31.3
Career Advancement for Women in the UK Military- Opportunities, Risks and Responses to Gain Acceptance

Monday, July 14, 2014: 6:00 PM
Room: Booth 50
Oral Presentation
Derek MCAVOY , Vincent Centre, PhD Student, Swindon, United Kingdom
Kevin BURGESS , Management and Security, Defence Academy, Swindon, United Kingdom
The number of females holding senior posts in the United Kingdom’s military is around 1% compared to an average of around 30% in the rest of government.  This paper reports on a study which sought to examine why the rate was so low using an entrepreneurial lens.  As there is a paucity of research on female entrepreneurship in the public sectors and none in the UK military, this study helps to provide some fresh insights into an issue which to date appears to have been intractable.
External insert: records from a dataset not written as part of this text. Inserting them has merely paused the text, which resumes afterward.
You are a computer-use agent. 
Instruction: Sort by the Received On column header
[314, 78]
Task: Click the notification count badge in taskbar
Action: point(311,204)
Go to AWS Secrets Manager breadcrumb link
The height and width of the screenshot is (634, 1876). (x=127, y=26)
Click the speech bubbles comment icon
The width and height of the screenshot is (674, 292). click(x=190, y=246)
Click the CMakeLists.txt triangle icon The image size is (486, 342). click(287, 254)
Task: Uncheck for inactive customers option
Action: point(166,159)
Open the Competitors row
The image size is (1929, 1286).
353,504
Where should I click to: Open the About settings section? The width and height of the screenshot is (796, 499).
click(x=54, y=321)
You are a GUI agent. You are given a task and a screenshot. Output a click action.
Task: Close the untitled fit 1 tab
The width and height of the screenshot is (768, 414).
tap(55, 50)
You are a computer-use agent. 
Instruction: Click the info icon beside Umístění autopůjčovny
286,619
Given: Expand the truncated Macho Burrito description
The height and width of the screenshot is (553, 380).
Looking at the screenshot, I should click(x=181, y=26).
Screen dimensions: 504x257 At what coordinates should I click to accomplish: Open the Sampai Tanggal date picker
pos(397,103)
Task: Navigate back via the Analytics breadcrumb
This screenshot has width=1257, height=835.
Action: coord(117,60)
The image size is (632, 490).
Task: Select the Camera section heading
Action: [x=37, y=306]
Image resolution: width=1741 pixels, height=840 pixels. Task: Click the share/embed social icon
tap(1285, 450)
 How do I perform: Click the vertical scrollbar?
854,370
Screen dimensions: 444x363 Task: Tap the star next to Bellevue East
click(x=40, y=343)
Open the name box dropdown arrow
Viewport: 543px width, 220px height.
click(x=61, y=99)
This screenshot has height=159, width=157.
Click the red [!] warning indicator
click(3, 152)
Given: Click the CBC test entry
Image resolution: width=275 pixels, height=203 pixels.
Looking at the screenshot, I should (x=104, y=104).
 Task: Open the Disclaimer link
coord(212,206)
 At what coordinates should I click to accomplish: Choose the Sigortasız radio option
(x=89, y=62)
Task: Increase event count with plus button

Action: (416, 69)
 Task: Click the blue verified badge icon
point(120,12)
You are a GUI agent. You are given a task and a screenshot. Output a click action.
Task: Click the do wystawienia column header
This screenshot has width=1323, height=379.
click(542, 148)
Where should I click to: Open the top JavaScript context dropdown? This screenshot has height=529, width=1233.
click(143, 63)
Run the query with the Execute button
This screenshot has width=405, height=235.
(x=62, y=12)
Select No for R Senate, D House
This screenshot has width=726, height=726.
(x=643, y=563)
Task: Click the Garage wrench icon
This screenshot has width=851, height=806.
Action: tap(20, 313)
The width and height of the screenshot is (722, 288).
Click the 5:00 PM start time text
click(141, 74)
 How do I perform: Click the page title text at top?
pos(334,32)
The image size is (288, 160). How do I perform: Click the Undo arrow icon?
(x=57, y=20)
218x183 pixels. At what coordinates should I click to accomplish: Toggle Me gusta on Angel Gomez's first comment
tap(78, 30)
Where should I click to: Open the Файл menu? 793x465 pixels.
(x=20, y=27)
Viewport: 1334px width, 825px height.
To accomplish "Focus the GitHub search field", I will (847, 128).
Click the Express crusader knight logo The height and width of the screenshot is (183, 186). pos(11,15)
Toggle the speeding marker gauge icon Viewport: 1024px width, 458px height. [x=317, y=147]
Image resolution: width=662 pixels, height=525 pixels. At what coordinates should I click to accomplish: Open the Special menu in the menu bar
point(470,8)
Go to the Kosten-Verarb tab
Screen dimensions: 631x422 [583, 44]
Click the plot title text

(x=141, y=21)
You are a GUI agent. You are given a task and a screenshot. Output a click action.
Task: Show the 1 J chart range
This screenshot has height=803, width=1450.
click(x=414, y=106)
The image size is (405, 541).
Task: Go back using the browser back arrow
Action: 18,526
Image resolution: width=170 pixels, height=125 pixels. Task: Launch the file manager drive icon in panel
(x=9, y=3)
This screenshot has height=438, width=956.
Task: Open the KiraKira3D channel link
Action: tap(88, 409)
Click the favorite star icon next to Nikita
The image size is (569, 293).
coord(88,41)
Using entrepreneurial literature, a model was developed to research the potential barriers faced by female officers in the UK military when seeking promotion to the most senior ranks. The model was designed to examine the relationships between institutional and individual determinants in relation to promotional outcomes. These determinants included structure and agency, social capital, homophily, support and how women deploy a series of other strategies to accommodate institutional and network orientated logics and norms to gain promotion acceptability.

Semi- structured interviews were used to gather data from 48 female officers and a sample of 5 male officers over a four month period in 2013.  Candidates were drawn from a stratified sample at the senior ranks. The overall research paradigm was critical realist. All interviews were recorded and transcribed and then analysed using Miles and Huberman qualitative methodology for coding and analysis of data.

The findings from these interviews demonstrated that the interplay between structure and agency played a major role in determining promotion.  Factors such as emotional support, conflict resolution, reputation and legitimacy also determined the contextual social capital perceived to be necessary for promotion by deeply embedded bespoke male networks.

The originality of this research is in the use of an entrepreneurial framework to examine promotion within a government agency.